In 2008, Payton released a record, Into the Blue, which cast his lot between sonic worlds: swinging yet spacey, acoustic and electric in equal part. He led a band with that aesthetic in mind at the Village Vanguard: NPR Music and WBGO hosted a live radio broadcast, online webcast and archival recording of the Nicholas Payton quintet on their Wednesday night early set.
Remarkably balanced and mixed, Into the Blue finds Payton in a sweet spot "true to who I am now," he says in a recent press release. His trumpet sound is clean and tonally pure, even through mutes and effects; he's written ballads and burners alike to show off his many sides. At the Vanguard, he chose more of the no-doubt-about-it flavor of jazz; Payton called a mix of originals and standards, played mostly straight but with edgy blowing, filled with individual idiosyncrasy. With him on Into The Blue, and on stage, were Vicente Archer on bass, Kevin Hays on grand piano and Fender Rhodes (replaced live with Taylor Eigsti, playing acoustic only), Marcus Gilmore on drums and Daniel Sadownick on hand percussion.
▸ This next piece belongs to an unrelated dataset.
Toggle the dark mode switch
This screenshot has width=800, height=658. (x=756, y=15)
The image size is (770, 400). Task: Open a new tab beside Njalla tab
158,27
Payton was born into a musical family in New Orleans, and even picked two of his father's tunes for Into the Blue. He studied with Ellis Marsalis in New Orleans; he impressed Wynton Marsalis in New York. His early recorded output reflected this, whether moving along the straight-ahead mainstream or working with elder statesmen such as Doc Cheatham, Hank Jones and Ray Brown. In 2003, he wrong-footed some with Sonic Trance, which veered toward a modern sort of electric fusion, steeped in R&B and hip-hop. Of late, he seems to be after a hybrid of the jazz tradition as he sees it with the leading edge he's pursued.
"My bag is no bag," Payton told Ashley Kahn for NPR in 2006. "I don't like to be boxed into a certain type of thing. Musicians in New Orleans I find to be very, very open. It's about the music and the chemistry and the camaraderie. It's not about the genre."
He had another chance to pick and choose his own norms at the Vanguard.